Un giudice federale ha posto un freno all’uso della Guardia Nazionale ordinato dall’amministrazione Trump per contrastare la criminalità in California, definendo la misura una violazione delle leggi federali. L’ordinanza, firmata da Charles Breyer, magistrato con sede a San Francisco presso la corte del distretto settentrionale della California, sottolinea che l’intervento delle forze armate in compiti di ordine pubblico ricade al di fuori delle prerogative presidenziali.

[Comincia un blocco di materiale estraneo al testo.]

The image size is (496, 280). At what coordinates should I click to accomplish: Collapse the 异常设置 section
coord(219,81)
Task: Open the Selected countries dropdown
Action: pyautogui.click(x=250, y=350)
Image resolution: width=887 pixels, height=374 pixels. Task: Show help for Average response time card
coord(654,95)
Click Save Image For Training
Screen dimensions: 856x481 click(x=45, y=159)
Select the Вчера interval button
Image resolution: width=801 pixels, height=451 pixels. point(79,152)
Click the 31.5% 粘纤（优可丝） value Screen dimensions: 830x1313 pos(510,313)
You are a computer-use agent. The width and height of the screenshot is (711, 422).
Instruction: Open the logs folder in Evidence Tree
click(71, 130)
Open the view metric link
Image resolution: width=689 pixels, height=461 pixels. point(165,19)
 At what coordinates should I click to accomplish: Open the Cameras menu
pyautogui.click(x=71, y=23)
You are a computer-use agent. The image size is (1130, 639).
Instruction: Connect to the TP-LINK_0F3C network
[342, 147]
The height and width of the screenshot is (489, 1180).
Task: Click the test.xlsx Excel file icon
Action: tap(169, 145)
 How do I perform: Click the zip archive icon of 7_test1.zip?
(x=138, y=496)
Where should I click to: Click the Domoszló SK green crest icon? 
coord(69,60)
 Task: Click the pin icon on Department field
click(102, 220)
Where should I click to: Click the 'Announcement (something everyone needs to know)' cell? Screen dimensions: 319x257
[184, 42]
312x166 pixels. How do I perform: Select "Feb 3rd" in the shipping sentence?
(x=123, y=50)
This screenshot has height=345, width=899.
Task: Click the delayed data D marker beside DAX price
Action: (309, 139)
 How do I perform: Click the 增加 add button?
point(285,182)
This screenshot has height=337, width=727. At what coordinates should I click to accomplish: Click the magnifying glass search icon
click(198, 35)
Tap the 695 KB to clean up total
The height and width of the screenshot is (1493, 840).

La decisione rappresenta un duro colpo per l’ex presidente, che lo scorso giugno aveva ordinato il dispiegamento di circa 4.000 membri della Guardia Nazionale e 700 Marines in servizio attivo a Los Angeles. La mossa era stata presentata come una risposta necessaria alle tensioni esplose nella metropoli californiana in seguito alle proteste contro i raid per l’immigrazione. Nelle settimane precedenti, l’amministrazione aveva infatti intensificato le operazioni dell’ICE (Immigration and Customs Enforcement), che avevano portato a centinaia di arresti in quartieri a forte presenza ispanica.

Le operazioni, condotte con un dispiegamento massiccio di agenti federali, avevano scatenato manifestazioni di piazza e proteste organizzate da associazioni per i diritti civili, comunità religiose e attivisti locali. In alcune zone della città si erano registrati scontri tra manifestanti e forze dell’ordine, episodi che la Casa Bianca aveva definito come segnali di “disordine diffuso” e che avevano spinto Trump a invocare l’intervento diretto delle forze armate.